Tais Civitarese
Não sei que mistura explosiva foi essa que aconteceu entre a religião e minha mente. Só sei que desde muito nova, levei ao pé da letra algumas coisas que ouvia na igreja. Entre elas, o fato de ter que pedir perdão a Deus toda semana por meus crimes e de sentir sempre muita culpa.
Freud explicaria tudo isso de forma diferente e Lacan também (mas eu não entenderia nada…).
Então, procuro interpretar o que houve como fruto de uma cabeça imatura e de um contato intenso e frequente com o catolicismo.
O que sei é que cresci me sentindo eternamente equivocada em muitos de meus “atos e omissões”. E, ao fim do dia, o sentimento primordial em mim era sempre o de muita culpa. Culpa por ser feliz e por ser triste. Culpa por jogar fora o resto de comida do prato. Culpa por falhar. Culpa por ter sucesso (sendo que outra pessoa também queria aquele posto). Tanta culpa, tanta culpa que um dia ela transbordou de mim e dei um basta.
Parece exagero, mas infelizmente não é. A culpa me acompanhou como uma guardiã durante muito tempo. Ela guiava meus atos. Às vezes, eu achava que sentia amor e era apenas ela. Noutras, sentia raiva e ela não me deixava dar vazão. Quando extravasava, ela devorava meu cérebro avidamente, como se comem biscoitinhos crocantes. E me fazia retornar a ela e tolher quase tudo que eu tinha para oferecer pro mundo.
A culpa – para permanecer no tema – não é apenas da religião. Sei que a cama da neurose já estava preparada em minha cabeça, à espera de seu hóspede. Ela apenas veio e aportou. Porém, sei também que esse sentimento conflituoso e tolhedor me impediu muitas vezes de existir. De ser criança, de ser adolescente, de ser alegre.
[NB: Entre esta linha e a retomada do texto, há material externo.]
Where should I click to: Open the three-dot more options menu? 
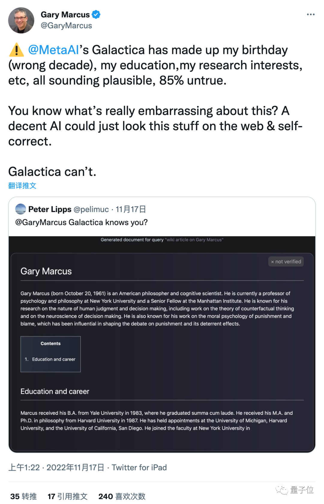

Ele me prendeu em um loop de pensamentos insolúveis e intermináveis e paralisou todos os meus músculos por tantas vezes.
Por isso, hoje tenho muita cautela ao explicar sobre a religião para os meus filhos. Até o dado momento, não quero que eles frequentem o catecismo ou que façam a primeira comunhão. Quero que conheçam a história de Jesus, mas não quero que, como eu, corram o risco de terem suas mentes absortas em conflitos tão complexos sendo tão jovens.
Atualmente, relendo alguns textos religiosos, percebo que boa parte dessa interpretação danosa que tive teve o viés de uma pré-interpretação feita por terceiros. Então, concluo que na maturidade adequada, é quando se deve ler e concluir como se quer relacionar com a espiritualidade e com Deus.
Foi muito difícil me libertar dessa carga tão pesada que habitou minha mente por anos. Que esse comboio siga por outras estradas e encontre minhas crianças quando já não o forem mais.